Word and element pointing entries
----------
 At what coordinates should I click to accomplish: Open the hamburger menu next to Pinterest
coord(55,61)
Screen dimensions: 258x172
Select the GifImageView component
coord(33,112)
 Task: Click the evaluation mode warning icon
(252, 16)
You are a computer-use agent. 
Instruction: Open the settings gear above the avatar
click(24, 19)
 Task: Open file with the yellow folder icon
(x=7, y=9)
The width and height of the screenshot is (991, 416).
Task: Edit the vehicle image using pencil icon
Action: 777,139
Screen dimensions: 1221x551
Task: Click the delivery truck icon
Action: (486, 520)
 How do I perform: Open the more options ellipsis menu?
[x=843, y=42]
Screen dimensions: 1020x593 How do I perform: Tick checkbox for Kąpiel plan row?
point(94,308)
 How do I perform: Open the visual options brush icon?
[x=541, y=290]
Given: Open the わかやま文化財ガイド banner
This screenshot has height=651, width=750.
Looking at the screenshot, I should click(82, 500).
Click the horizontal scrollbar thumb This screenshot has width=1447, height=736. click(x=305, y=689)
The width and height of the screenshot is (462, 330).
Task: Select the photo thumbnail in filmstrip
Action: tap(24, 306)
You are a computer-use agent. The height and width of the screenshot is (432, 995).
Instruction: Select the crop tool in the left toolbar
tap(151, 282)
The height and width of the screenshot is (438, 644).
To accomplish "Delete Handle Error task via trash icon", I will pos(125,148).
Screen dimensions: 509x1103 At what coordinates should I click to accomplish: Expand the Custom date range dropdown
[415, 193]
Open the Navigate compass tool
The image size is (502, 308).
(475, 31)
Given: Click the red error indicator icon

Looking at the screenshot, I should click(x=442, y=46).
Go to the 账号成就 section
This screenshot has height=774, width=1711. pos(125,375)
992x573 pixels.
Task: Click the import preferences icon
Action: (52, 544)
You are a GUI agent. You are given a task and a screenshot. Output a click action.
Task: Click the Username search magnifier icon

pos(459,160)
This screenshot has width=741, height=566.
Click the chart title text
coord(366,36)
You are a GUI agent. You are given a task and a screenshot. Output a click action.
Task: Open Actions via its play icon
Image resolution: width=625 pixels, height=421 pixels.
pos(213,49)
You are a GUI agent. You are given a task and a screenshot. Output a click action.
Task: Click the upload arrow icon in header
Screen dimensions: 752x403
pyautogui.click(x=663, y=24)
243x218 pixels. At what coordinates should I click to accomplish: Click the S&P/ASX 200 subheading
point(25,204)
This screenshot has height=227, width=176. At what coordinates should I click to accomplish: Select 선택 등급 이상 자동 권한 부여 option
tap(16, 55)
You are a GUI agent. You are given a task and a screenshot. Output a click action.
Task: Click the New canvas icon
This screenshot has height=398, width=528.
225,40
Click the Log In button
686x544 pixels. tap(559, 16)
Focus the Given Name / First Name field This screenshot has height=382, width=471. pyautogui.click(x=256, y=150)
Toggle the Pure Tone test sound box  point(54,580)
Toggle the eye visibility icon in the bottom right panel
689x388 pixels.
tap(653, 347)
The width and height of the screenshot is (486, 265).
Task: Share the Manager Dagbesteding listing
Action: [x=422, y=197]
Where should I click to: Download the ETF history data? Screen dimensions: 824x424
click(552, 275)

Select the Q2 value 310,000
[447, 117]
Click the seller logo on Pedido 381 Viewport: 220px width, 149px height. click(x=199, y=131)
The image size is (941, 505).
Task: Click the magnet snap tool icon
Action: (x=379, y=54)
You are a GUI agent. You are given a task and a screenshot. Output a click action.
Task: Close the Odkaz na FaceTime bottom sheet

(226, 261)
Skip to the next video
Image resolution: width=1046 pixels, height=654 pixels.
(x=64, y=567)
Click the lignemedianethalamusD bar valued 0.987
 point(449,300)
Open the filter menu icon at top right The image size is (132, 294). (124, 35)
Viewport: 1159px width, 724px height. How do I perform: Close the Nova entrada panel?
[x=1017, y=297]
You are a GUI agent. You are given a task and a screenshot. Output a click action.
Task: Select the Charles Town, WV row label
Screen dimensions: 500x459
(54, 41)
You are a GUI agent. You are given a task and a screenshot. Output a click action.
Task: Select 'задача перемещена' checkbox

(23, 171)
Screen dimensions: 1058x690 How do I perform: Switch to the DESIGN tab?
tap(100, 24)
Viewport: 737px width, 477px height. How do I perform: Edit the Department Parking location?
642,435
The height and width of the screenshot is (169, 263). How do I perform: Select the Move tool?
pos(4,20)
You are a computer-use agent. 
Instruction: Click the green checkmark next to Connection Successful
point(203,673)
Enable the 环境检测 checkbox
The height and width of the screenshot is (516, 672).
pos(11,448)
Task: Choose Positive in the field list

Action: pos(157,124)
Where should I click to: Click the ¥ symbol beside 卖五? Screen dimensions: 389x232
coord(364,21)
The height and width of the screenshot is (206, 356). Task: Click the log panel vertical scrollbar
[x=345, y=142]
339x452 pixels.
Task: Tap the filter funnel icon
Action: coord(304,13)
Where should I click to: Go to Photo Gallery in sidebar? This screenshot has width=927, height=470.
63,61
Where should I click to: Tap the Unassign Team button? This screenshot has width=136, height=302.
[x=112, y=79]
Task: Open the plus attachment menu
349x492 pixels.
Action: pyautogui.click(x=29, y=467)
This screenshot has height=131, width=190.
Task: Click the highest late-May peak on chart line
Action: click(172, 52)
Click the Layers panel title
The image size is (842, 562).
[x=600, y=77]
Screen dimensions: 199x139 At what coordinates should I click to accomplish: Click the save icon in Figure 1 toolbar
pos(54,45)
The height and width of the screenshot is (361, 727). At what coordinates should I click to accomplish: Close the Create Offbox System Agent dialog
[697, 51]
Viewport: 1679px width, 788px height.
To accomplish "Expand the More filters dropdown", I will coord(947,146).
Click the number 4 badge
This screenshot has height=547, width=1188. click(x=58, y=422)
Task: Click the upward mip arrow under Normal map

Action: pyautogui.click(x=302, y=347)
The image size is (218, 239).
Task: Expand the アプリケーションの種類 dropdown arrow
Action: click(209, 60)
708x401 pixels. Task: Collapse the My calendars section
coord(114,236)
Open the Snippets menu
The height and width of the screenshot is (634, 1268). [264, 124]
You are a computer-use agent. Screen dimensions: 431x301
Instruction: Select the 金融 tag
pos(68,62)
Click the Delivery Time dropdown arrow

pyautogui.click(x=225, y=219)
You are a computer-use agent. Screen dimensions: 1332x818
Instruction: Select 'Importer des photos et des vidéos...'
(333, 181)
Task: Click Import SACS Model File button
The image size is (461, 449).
----------
(DIRECTIONS FOR THIS TASK) Copy out the material word for word, from the line with "243x218 pixels. At" up to and including the line with "Action: (x=379, y=54)".

(SOLUTION TO THIS TASK)
243x218 pixels. At what coordinates should I click to accomplish: Click the S&P/ASX 200 subheading
point(25,204)
This screenshot has height=227, width=176. At what coordinates should I click to accomplish: Select 선택 등급 이상 자동 권한 부여 option
tap(16, 55)
You are a GUI agent. You are given a task and a screenshot. Output a click action.
Task: Click the New canvas icon
This screenshot has height=398, width=528.
225,40
Click the Log In button
686x544 pixels. tap(559, 16)
Focus the Given Name / First Name field This screenshot has height=382, width=471. pyautogui.click(x=256, y=150)
Toggle the Pure Tone test sound box  point(54,580)
Toggle the eye visibility icon in the bottom right panel
689x388 pixels.
tap(653, 347)
The width and height of the screenshot is (486, 265).
Task: Share the Manager Dagbesteding listing
Action: [x=422, y=197]
Where should I click to: Download the ETF history data? Screen dimensions: 824x424
click(552, 275)

Select the Q2 value 310,000
[447, 117]
Click the seller logo on Pedido 381 Viewport: 220px width, 149px height. click(x=199, y=131)
The image size is (941, 505).
Task: Click the magnet snap tool icon
Action: (x=379, y=54)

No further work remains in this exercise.